[Market Morning] Ten-Year US Bond Yields Climbed Back Above 2.9%, and Gold Once Plummeted by About $23
In early Asian trading on August 18, the U.S. dollar index traded around 106.65. The U.S. dollar pared its gains on Wednesday after the Fed released the minutes of its July meeting, because the minutes showed that Fed officials were worried that they may raise interest rates excessively in the process of fulfilling their pledge to control inflation. Gold fell nearly 1 percent, falling for a third straight session, as oil prices turned higher after hitting their lowest in six months, as a sharp drop in U.S. crude inventories overshadowed concerns about rising Russian output and exports and a recession.

On Wednesday, spot gold rose to a daily high of $1,782.16 and then plummeted by about $23, falling below the $1760 mark at one point, and finally closed down 0.78% at $1,761.68 per ounce; spot silver fell with gold and fell below the $20 mark, and finally closed down 1.77% at $19.79 an ounce.
Comment: The decline in gold prices narrowed on Wednesday after the minutes of the Fed meeting showed that the pace of future interest rate hikes will depend on future economic data, and the rising dollar still put pressure on gold prices.
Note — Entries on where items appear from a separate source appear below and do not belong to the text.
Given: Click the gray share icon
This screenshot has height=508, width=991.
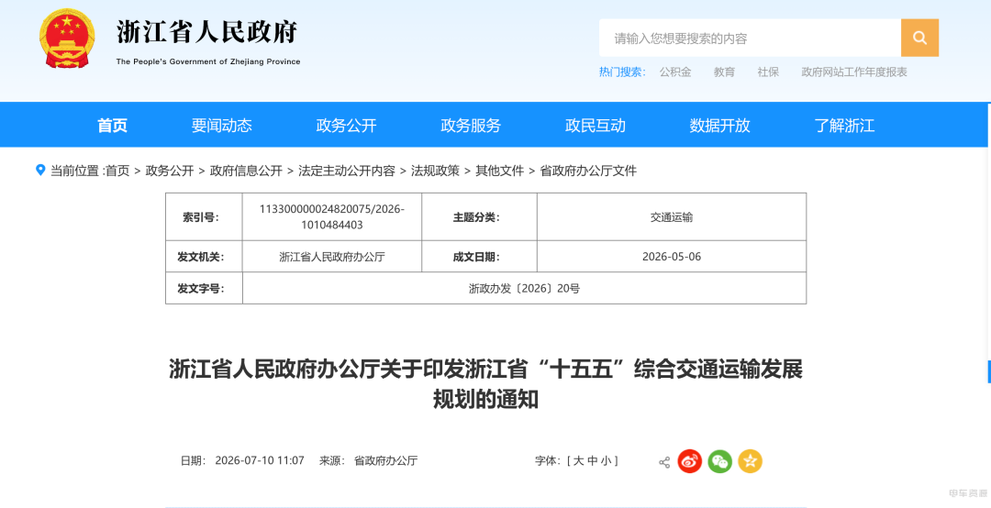Looking at the screenshot, I should [664, 462].
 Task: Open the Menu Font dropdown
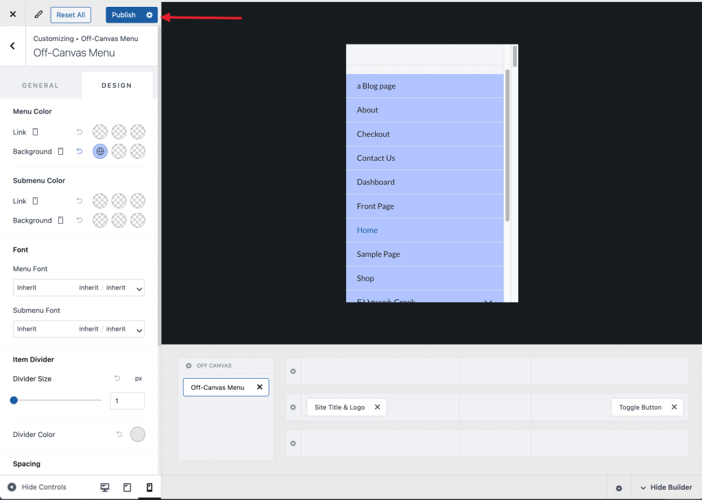(78, 288)
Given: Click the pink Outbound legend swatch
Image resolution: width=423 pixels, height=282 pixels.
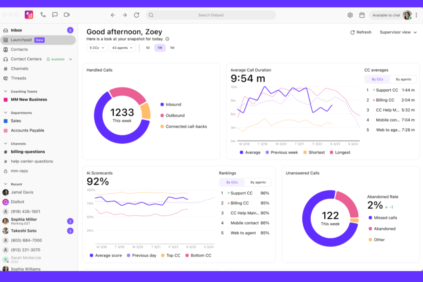Looking at the screenshot, I should [x=162, y=115].

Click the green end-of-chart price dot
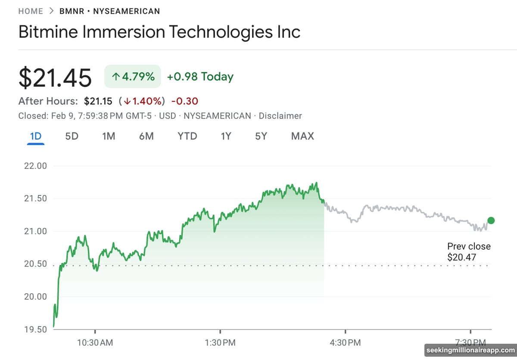click(x=491, y=220)
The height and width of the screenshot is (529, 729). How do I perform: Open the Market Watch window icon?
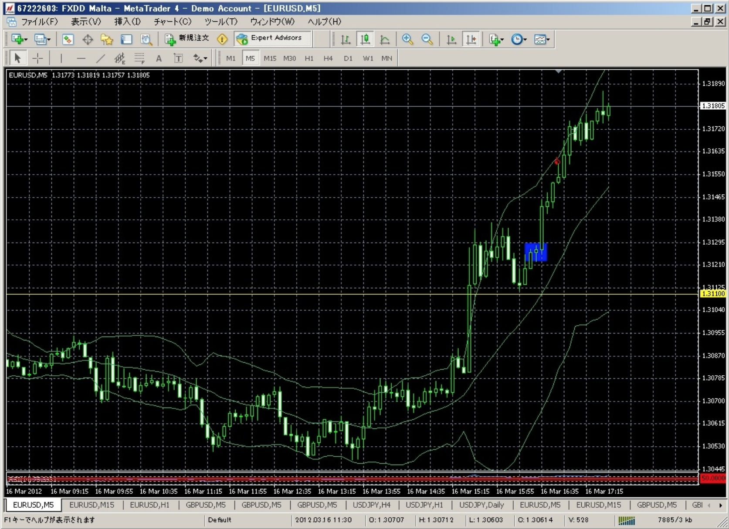pyautogui.click(x=68, y=39)
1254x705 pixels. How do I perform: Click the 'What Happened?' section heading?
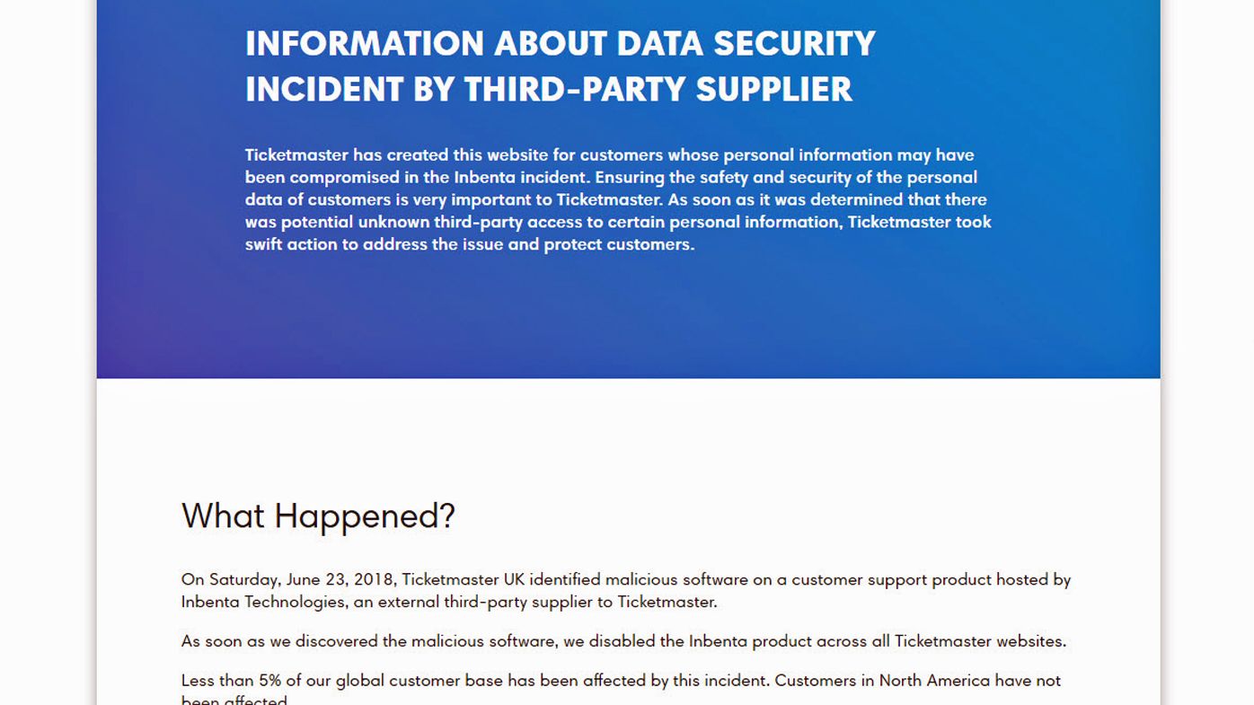click(318, 516)
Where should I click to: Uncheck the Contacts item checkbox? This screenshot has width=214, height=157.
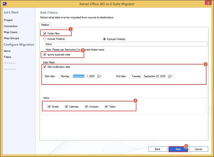pyautogui.click(x=86, y=106)
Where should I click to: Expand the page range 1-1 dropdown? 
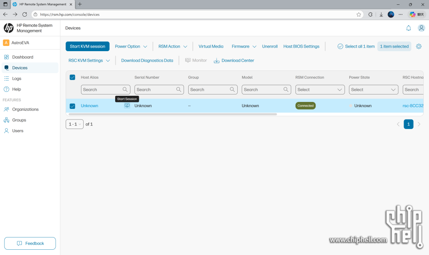point(74,124)
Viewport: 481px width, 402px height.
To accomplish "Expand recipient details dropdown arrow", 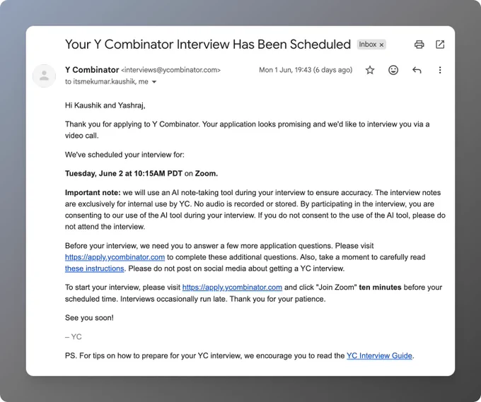I will click(154, 82).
Suggestion: short spot gold at 1764.10; the target point is 1750.70
The US dollar index fluctuated upward, dived by about 30 points in the late session, then recovered some of the losses, and finally closed up 0.17% at 106.65; the 10-year US bond yield started a rise in the European session and returned to above 2.9%. It finally closed at 2.902%.
Comment: The dollar pared gains on Wednesday after the release of minutes from the Federal Reserve's July meeting, which showed that Fed officials feared that they might raise interest rates too much in the process of delivering on their pledge to control inflation.
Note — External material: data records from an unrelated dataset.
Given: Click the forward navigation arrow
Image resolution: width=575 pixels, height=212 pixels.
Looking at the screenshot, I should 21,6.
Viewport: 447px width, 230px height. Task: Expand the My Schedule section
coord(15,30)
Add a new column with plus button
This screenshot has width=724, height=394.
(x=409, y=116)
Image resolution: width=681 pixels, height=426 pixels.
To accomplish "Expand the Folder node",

Suggestion: short position of EUR/USD 1.01760, target point 1.01210
In terms of crude oil, the two oils showed a volatile market. WTI crude oil fluctuated around US$87 and finally closed up 0.21% at US$87.29 per barrel; Brent crude oil finally closed up 0.23% at US$92.82 per barrel.
Comment: Oil prices reversed gains after hitting a six-month low on Wednesday, rising about 1.5%, as a sharp drop in US crude inventories overshadowed concerns about rising Russian output and exports and a recession.
Suggestion: short the position of US crude oil 87.310, the target point is 85.400
The Dow closed down 0.50%, the S&P 500 closed down 0.72%, and the Nasdaq closed down 1.25%. Takeaway, lidar, and charging pile concept stocks were among the top losers, and the oil and gas sector rose against the market.
Comment: US stocks ended lower on Wednesday, with major indexes in choppy trading after minutes of the Federal Reserve's July meeting showed policymakers may not be as aggressive as previously thought in raising interest rates in September. The major indexes pared losses sharply following the release of the minutes, with the Dow briefly turning higher before returning to lows hit earlier.
Suggestion: go short at 13439.400 of the Nasdaq index, target point at 13272.400
The minutes of the Fed meeting revealed that the Fed might cut interest rate hikes, and Fed officials mentioned the risk of excessive policy tightening.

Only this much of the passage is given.